• Problem:
Pick out each line of the records in which the word "Google" appears.

• Dataset extract:
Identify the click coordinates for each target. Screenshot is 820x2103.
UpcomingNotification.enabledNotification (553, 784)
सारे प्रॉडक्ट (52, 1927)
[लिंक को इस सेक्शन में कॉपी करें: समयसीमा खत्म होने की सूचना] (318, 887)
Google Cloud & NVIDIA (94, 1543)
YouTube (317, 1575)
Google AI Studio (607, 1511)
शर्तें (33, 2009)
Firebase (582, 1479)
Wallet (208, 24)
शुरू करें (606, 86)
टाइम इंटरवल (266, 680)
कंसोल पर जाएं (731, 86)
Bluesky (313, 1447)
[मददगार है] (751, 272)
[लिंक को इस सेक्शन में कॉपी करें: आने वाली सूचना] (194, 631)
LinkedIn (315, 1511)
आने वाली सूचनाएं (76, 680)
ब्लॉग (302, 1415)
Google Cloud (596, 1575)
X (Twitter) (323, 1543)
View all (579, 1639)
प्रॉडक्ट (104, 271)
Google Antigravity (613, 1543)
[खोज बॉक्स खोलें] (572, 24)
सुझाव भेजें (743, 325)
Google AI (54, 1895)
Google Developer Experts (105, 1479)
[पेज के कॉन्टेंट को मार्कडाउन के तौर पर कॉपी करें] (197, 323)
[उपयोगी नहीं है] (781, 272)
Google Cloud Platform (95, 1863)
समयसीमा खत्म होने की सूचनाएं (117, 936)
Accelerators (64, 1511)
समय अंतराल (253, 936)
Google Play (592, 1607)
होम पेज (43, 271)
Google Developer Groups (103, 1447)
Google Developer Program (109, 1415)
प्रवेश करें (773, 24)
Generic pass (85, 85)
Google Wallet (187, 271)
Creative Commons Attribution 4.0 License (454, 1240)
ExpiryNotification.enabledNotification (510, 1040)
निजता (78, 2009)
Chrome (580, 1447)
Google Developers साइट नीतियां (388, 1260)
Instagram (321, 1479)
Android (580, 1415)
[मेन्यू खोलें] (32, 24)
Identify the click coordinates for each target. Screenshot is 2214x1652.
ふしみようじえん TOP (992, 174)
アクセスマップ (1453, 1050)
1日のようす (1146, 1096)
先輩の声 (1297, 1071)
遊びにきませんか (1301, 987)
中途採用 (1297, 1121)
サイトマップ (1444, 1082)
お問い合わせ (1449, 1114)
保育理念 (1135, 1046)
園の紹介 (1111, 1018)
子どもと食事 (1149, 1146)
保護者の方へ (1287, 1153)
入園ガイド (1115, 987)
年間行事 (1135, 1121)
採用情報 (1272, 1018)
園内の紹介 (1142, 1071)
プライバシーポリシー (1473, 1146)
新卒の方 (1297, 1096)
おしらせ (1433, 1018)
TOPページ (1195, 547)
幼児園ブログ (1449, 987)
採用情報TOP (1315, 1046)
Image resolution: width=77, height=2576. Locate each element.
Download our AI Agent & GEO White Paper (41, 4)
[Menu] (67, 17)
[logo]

• Exercise result:
Google Cloud & NVIDIA (94, 1543)
Google AI Studio (607, 1511)
Google Cloud (596, 1575)
Google Antigravity (613, 1543)
Google AI (54, 1895)
Google Developer Experts (105, 1479)
Google Cloud Platform (95, 1863)
Google Play (592, 1607)
Google Developer Groups (103, 1447)
Google Developer Program (109, 1415)
Google Wallet (187, 271)
Google Developers साइट नीतियां (388, 1260)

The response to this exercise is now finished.